(Screenshot grounding data)
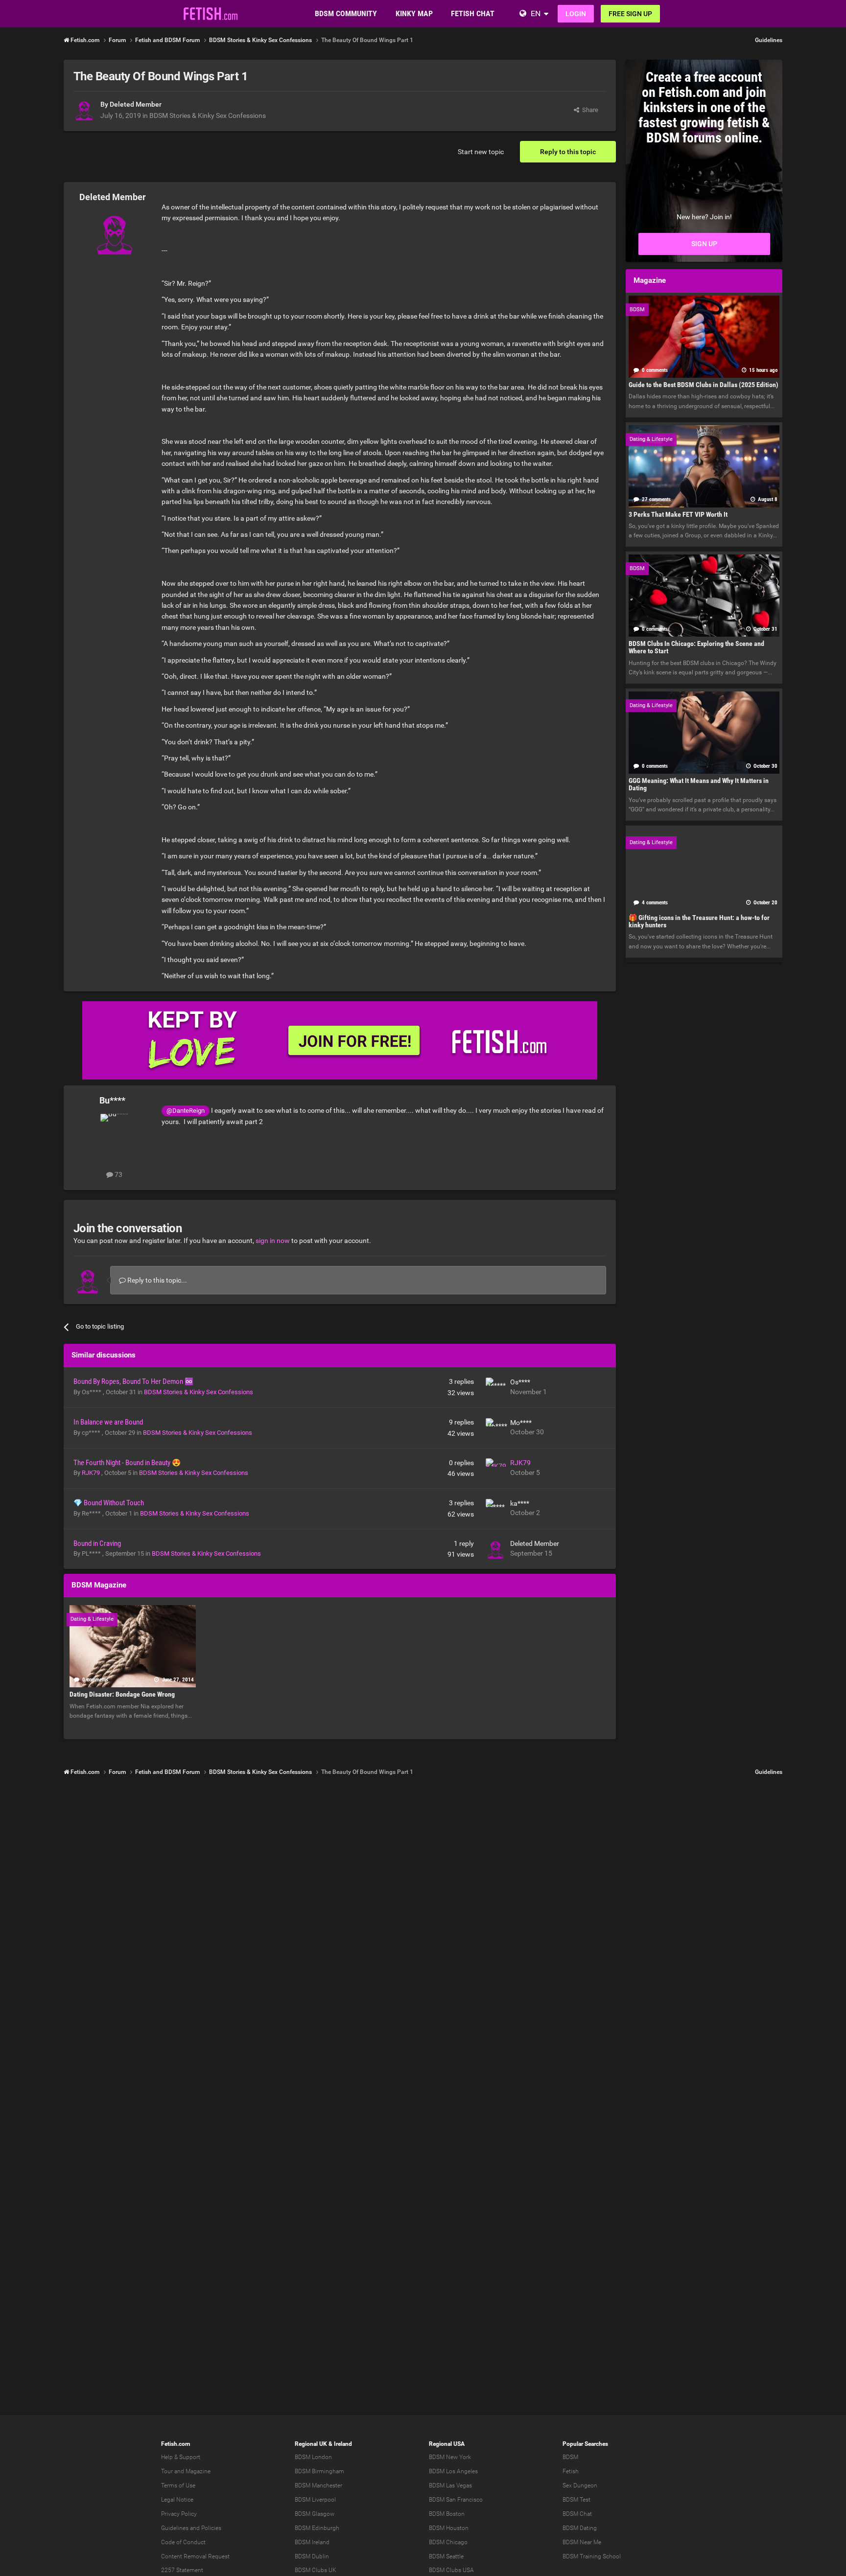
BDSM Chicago (448, 2542)
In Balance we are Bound (108, 1422)
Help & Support (180, 2457)
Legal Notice (177, 2499)
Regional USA (447, 2443)
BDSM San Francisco (456, 2499)
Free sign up (630, 14)
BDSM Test (576, 2499)
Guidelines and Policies (191, 2528)
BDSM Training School (592, 2556)
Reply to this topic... (156, 1280)
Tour (167, 2471)
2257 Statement (182, 2570)
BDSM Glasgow (314, 2513)
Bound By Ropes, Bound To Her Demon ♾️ (133, 1381)
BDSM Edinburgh (317, 2528)
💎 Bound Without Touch (108, 1502)
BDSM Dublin (312, 2556)
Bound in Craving (97, 1543)
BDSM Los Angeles (453, 2471)
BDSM (570, 2457)
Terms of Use (178, 2485)
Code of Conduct (183, 2542)
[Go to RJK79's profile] (495, 1468)
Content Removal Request (195, 2556)
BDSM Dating (580, 2528)
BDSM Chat (577, 2513)
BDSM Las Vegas (450, 2485)
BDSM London (313, 2457)
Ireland (343, 2443)
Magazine (198, 2471)
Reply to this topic (568, 152)
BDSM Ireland (312, 2542)
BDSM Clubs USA (451, 2570)
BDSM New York (450, 2457)
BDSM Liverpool (315, 2499)
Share (588, 110)
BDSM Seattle (446, 2556)
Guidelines (768, 40)
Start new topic (481, 152)
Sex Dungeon (580, 2485)
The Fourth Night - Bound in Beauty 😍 (127, 1462)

*WHAT THE TASK ASKS*: Determine how many lines in the data include "Reply", and let the answer be that number alone.

*SOLUTION FOR THIS TASK*: 2